DOCUMENT PASSAGE:
──────────

Under the banner of increasing Federal Reserve transparency, Congressman Ron Paul has sponsored a bill that would subject the Fed's monetary policies to an audit by the Government Accountability Office (GAO). The bill is a veiled attempt to undermine the Fed's independence. If it passes, it will cripple policy making—particularly when it comes to inflation.

It is completely appropriate to hold the Fed accountable for its decisions. But the Paul bill, H.R. 1207, will only produce redundancies: Congress already has multiple ways of finding out what the Fed is doing and why.

Well, if we can already find out what they're doing, why isn't that "undermining the Fed's independence?


What's more, it is highly doubtful that the GAO has the technical competence to evaluate monetary policy. If it did try to conduct these audits, at best it would merely rehash known information. At worst, the GAO would generate confusion by offering its own analysis.

If monetary policy shouldn't be evaluated by one person, why do we have a Federal Reserve System? :D


When central banks are subjected to political pressure, authorities often pursue excessively expansionary monetary policy in order to lower unemployment in the short run. This produces higher inflation and higher interest rates without lowering unemployment in the long term. This has happened over and over again in the past, not only in the United States but in many other countries throughout the world.

True, but then why aren't you arguing for the abolition of the Federal Reserve?

──────────

RECORD EXCERPTS:

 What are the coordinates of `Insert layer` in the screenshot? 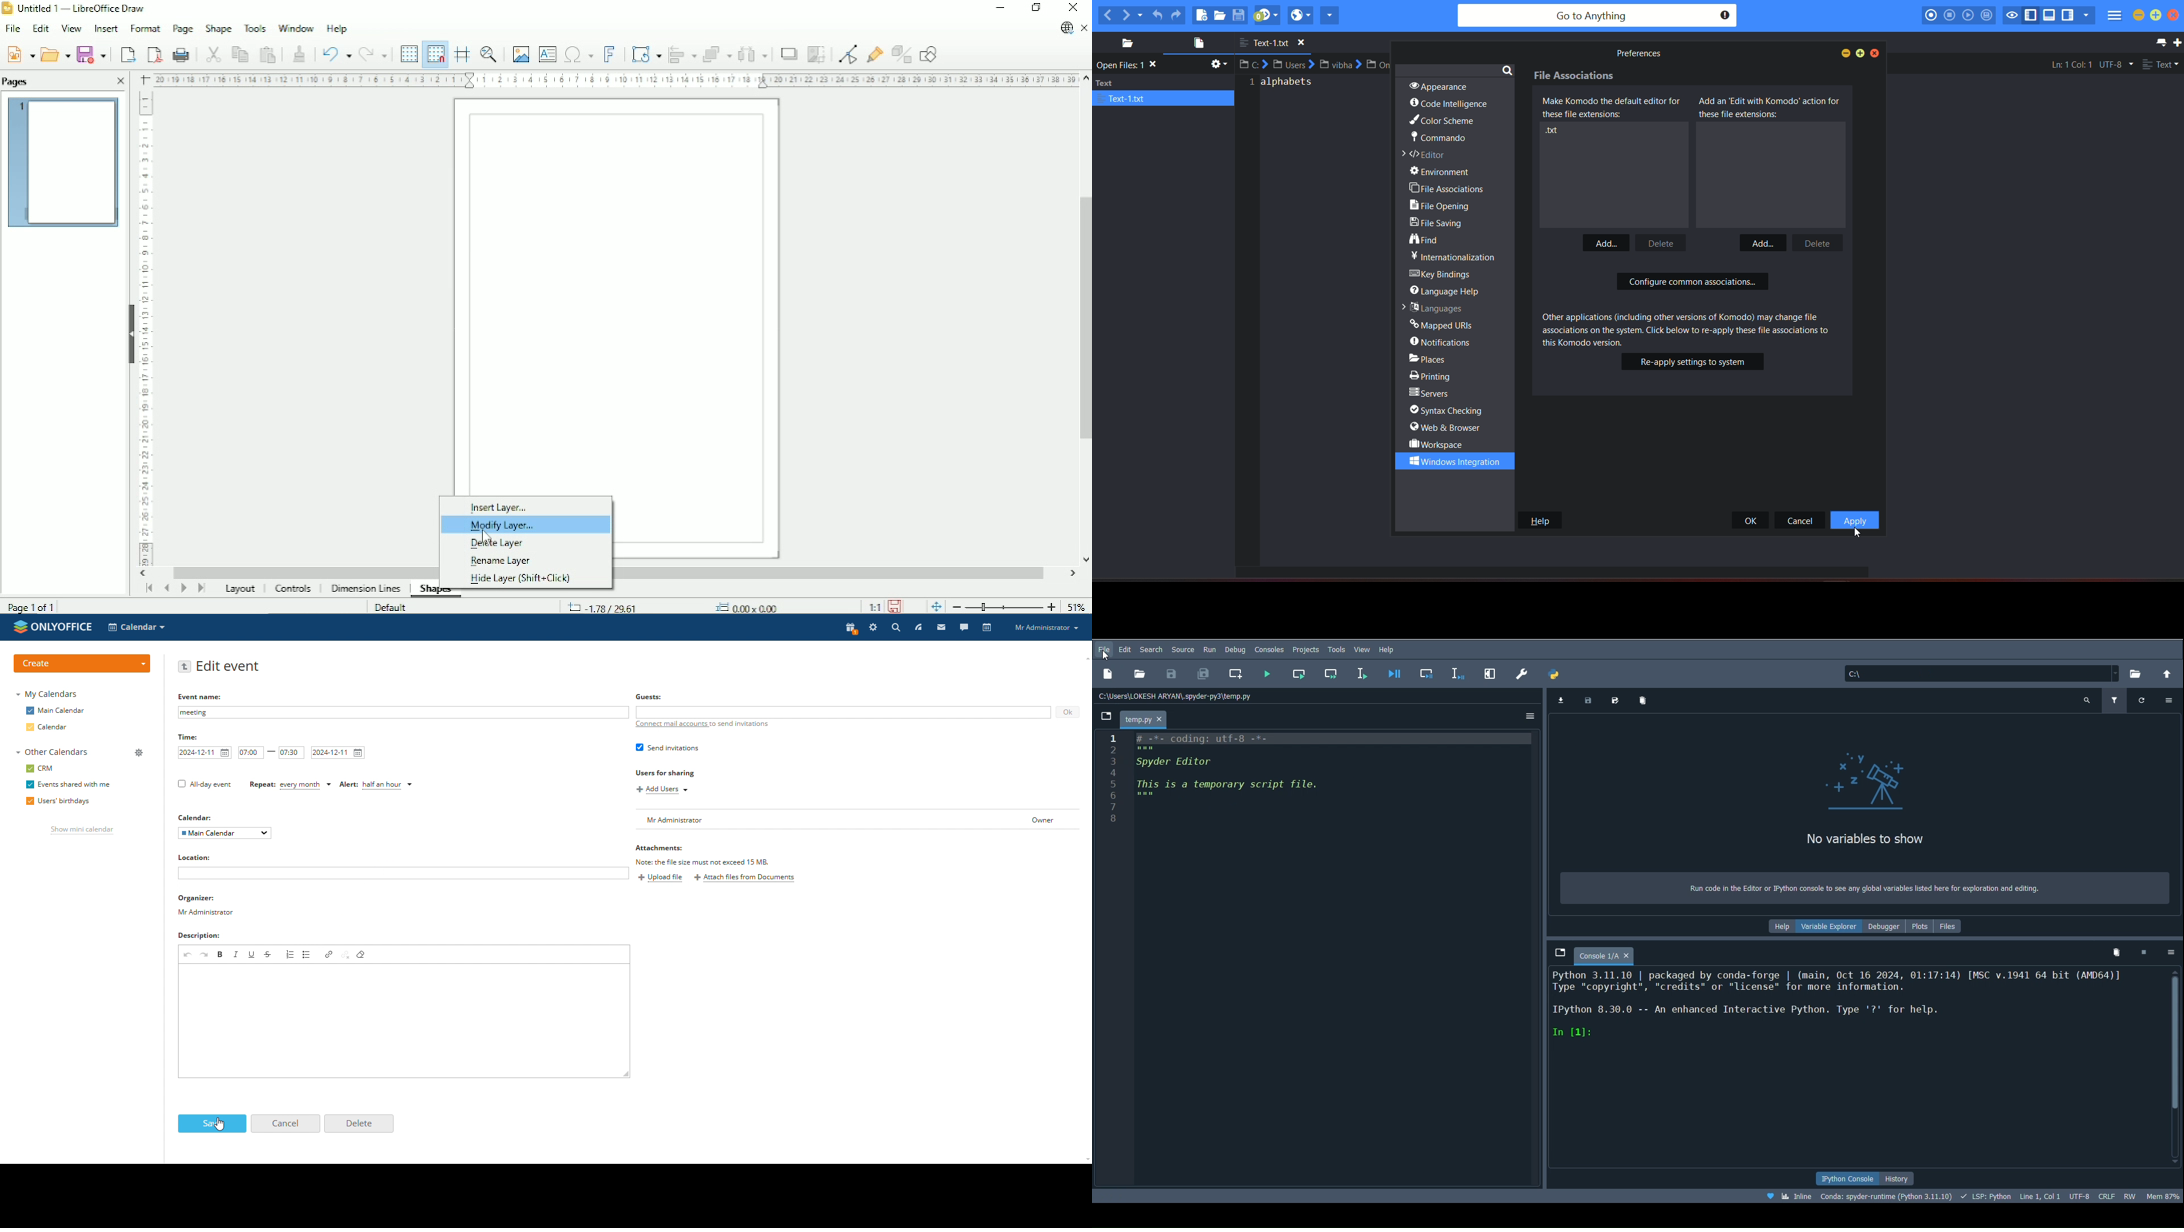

──────────

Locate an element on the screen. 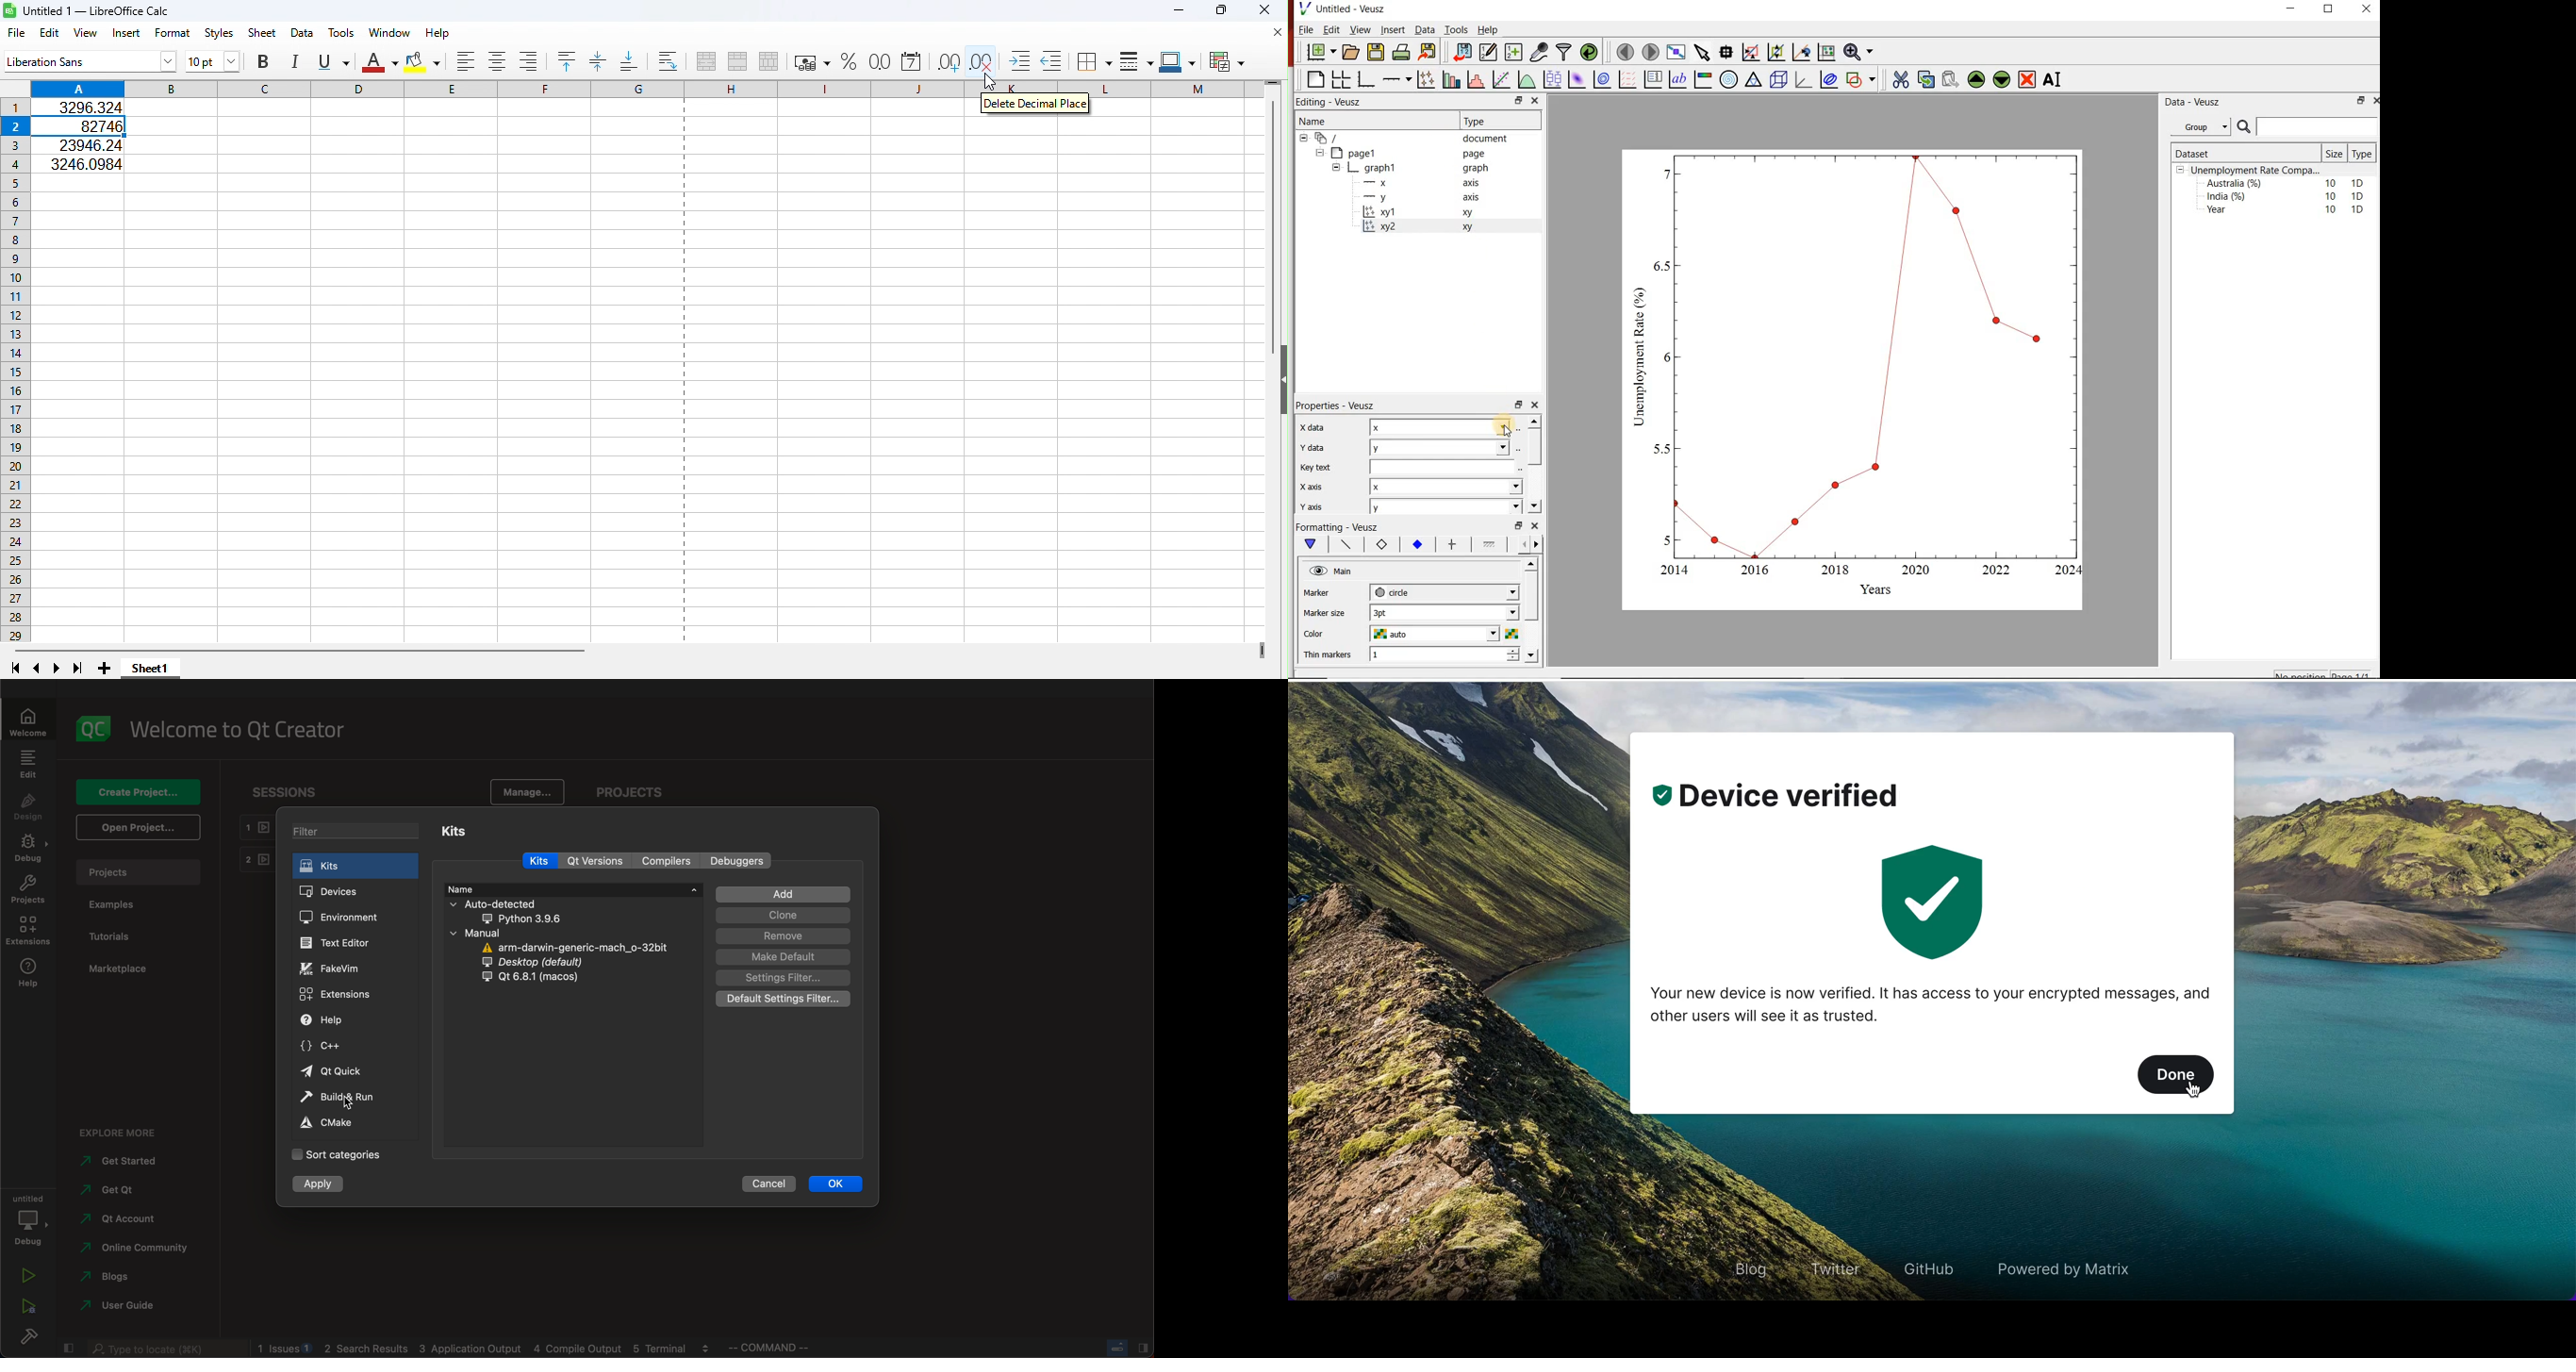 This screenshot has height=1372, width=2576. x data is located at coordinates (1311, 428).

──────────

EXERCISE 1:
Decide whether each statement below agrees with the passage on the Fed audit bill. Answer yes or no for each, and quote the words of the passage that decide it.
(a) The bill would have the Government Accountability Office audit the Fed's monetary policies.
(b) Congress currently has no way to learn what the Fed is doing.
(c) Political pressure on central banks lowers unemployment in the long term.
EXERCISE 2: Carry on the passage on the Fed audit bill from its last line.

RESPONSE 1:
(a) Yes: "subject the Fed's monetary policies to an audit by the Government Accountability Office (GAO)"
(b) No: "Congress already has multiple ways of finding out what the Fed is doing and why"
(c) No: "This produces higher inflation and higher interest rates without lowering unemployment in the long term"

RESPONSE 2:
Weakening the Fed's independence now might raise the risk of inflation, which would cause borrowing costs to rise and would lower prospects for a strong economic recovery.

You know what might raise the risk of inflation? Pumping trillions of dollars into the money supply in a short period of time.


Fortunately, Congress is considering an amendment to the bill that would prevent the negative consequences of the original Paul legislation. This amendment, put forward by Rep. Mel Watt (D., N.C.) would change the focus of the bill by instructing the GAO to audit the new lending facilities at the Federal Reserve that were authorized under the 13(3) "unusual and exigent circumstances" clause of the Federal Reserve Act.

Gosh, I didn't know transparency and sound money were negative consequences.


We strongly support an amendment of this type because it will increase the Fed's accountability without compromising its monetary independence.

"Monetary independence" means "monetary monopoly," I guess.